## Exercise task a
Reproduce the article about Terry Semel at Yahoo word for word.

begin Document text

Bringing Up Yahoo Terry Semel is writing an old-media script to grow a new- media darling. A Hollywood ending would place Yahoo in a future FORTUNE 500.
(FORTUNE Magazine) – When Terry Semel showed up at Yahoo's Sunnyvale, Calif., headquarters on May 1, 2001--his first day as CEO--he had barely used a PC or surfed the Net. He read e-mail by having his assistant print out a stack of pages, and responded by hand, scrawling notes in the margins for her to retype. This was the man co-founder Jerry Yang had chosen to rescue the company? To many investors and staff, Yahoo was taking another step toward the abyss rather than away from it.
As a former co-head of Warner Bros., Semel was known in Hollywood as one of the movie industry's most daring, creative, and successful businessmen. He took chances on movies like Batman--and made them pay off big. He backed aging stars who wanted to direct, like Clint Eastwood, and won Oscars. He cut deals that seemed crazy but are now widely imitated. And he was so good at handling the industry's giant egos that many say they actually liked working with him--a rare comment about a studio boss.

end Document text

## Exercise task b
Rewrite the rows starting at the line that contains "The image size is (680, 364)." and stopping after the line that contains "click(x=705, y=407)", requests included, with -133 added to every coordinate in the answers. Give only those rows.

begin Dataset

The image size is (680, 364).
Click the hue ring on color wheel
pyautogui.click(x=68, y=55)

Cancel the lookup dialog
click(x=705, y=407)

end Dataset
begin Dataset

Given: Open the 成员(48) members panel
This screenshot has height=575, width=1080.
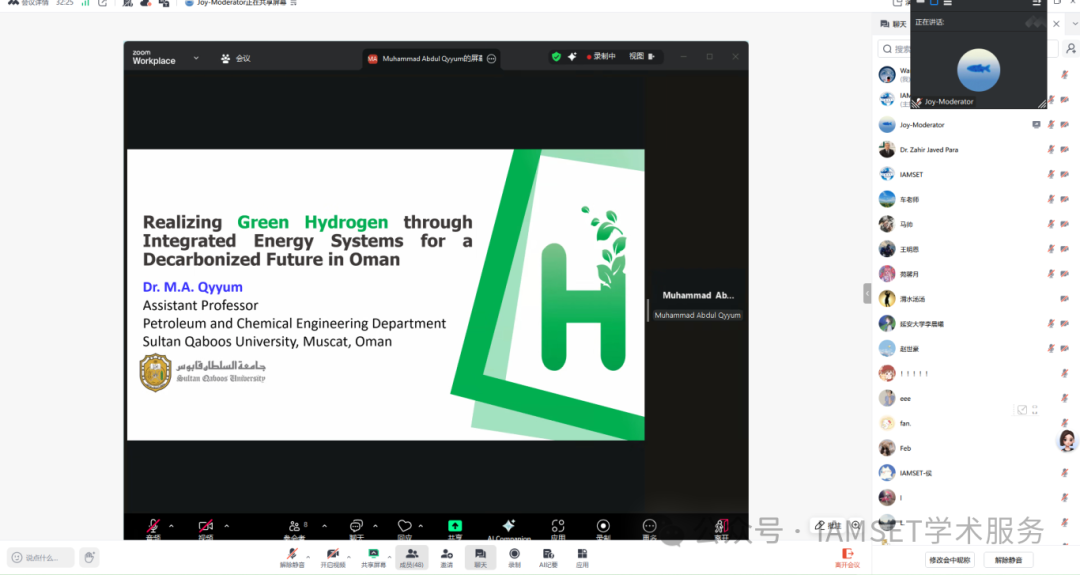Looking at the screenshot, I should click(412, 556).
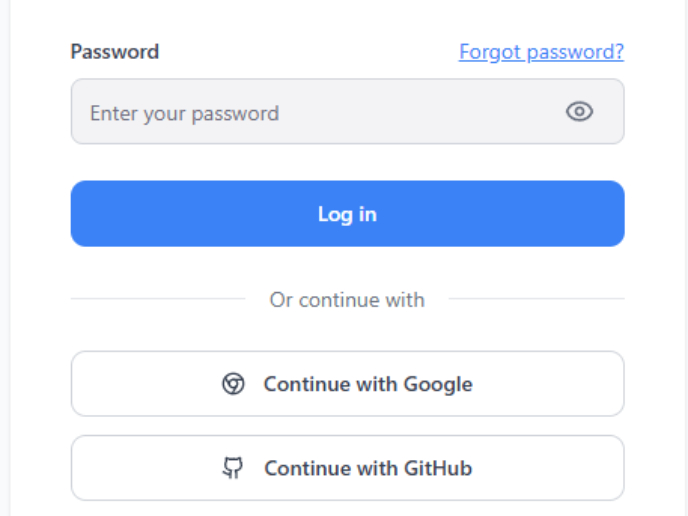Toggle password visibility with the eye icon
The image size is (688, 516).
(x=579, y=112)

end Dataset

## Complete answer a
Bringing Up Yahoo Terry Semel is writing an old-media script to grow a new- media darling. A Hollywood ending would place Yahoo in a future FORTUNE 500.
(FORTUNE Magazine) – When Terry Semel showed up at Yahoo's Sunnyvale, Calif., headquarters on May 1, 2001--his first day as CEO--he had barely used a PC or surfed the Net. He read e-mail by having his assistant print out a stack of pages, and responded by hand, scrawling notes in the margins for her to retype. This was the man co-founder Jerry Yang had chosen to rescue the company? To many investors and staff, Yahoo was taking another step toward the abyss rather than away from it.
As a former co-head of Warner Bros., Semel was known in Hollywood as one of the movie industry's most daring, creative, and successful businessmen. He took chances on movies like Batman--and made them pay off big. He backed aging stars who wanted to direct, like Clint Eastwood, and won Oscars. He cut deals that seemed crazy but are now widely imitated. And he was so good at handling the industry's giant egos that many say they actually liked working with him--a rare comment about a studio boss.

## Complete answer b
The image size is (680, 364).
Click the hue ring on color wheel
pyautogui.click(x=-65, y=-78)

Cancel the lookup dialog
click(x=572, y=274)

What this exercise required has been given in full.